With the policy period of the Millennium Development Goals (MDGs) coming to an end in 2015, United Nations instituted a High Level Panel to advise on the framing of the discussion on post-2015 global development framework and the design of the Sustainable Development Goals. The Panel submitted its report in May 2013.

The report highlights five transformative shifts as core foci of the post-2015 development agenda, and identifies 'data revolution' as a necessary and fundamental component of operationalising such an agenda. This identification is directly compelled by the experiences of measuring, monitoring and implement the MDGs. To quote from a brief note on 'data revolution' published by the Panel:

Sadly, the availability quality and accessibility of the data we have today just aren’t good enough. Too often, development efforts are hampered by a lack of the most basic data about the social and economic circumstances in which people live.
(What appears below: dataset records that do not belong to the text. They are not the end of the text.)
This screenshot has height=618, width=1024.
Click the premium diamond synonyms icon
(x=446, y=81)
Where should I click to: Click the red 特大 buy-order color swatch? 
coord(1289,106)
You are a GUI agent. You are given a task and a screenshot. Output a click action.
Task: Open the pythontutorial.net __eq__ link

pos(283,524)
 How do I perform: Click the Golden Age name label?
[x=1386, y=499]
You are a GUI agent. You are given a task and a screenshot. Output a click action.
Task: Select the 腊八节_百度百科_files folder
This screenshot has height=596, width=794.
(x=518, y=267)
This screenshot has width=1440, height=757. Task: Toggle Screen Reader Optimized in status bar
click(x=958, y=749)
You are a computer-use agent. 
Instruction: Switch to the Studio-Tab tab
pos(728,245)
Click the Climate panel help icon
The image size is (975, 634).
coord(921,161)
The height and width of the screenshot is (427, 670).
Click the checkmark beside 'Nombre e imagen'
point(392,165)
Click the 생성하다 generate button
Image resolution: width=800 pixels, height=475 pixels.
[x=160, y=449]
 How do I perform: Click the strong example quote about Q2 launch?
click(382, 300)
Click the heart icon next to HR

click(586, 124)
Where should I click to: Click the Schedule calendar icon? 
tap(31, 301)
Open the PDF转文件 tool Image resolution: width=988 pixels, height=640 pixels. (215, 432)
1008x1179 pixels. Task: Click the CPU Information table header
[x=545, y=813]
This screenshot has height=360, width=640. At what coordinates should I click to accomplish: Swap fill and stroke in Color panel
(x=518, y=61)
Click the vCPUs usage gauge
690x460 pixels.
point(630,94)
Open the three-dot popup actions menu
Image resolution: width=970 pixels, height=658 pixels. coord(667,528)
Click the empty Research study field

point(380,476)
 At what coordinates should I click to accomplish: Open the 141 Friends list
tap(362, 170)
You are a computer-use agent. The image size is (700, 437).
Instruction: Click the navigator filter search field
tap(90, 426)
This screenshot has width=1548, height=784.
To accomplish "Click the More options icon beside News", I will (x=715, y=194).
This requires a commitment to changing the way we collect and share data, both from the bottom up and the top down... The availability of information has improved during the implementation of the MDGs, but much better data are necessary. We have yet to establish an accurate picture of how many people are living in extreme poverty today; without that, it is very hard to work out the best ways to move that number to zero by 2030.

While the challenge of absent and unreliable of global development data is a very critical one, the question here is if 'data revolution' is being conceptualised robustly enough to address it. The same note explains:

At its heart, the data revolution comprises two main objectives: 1) the integration of statistics into public and private sector decision making; 2) building trust between society and state through transparency and accountability.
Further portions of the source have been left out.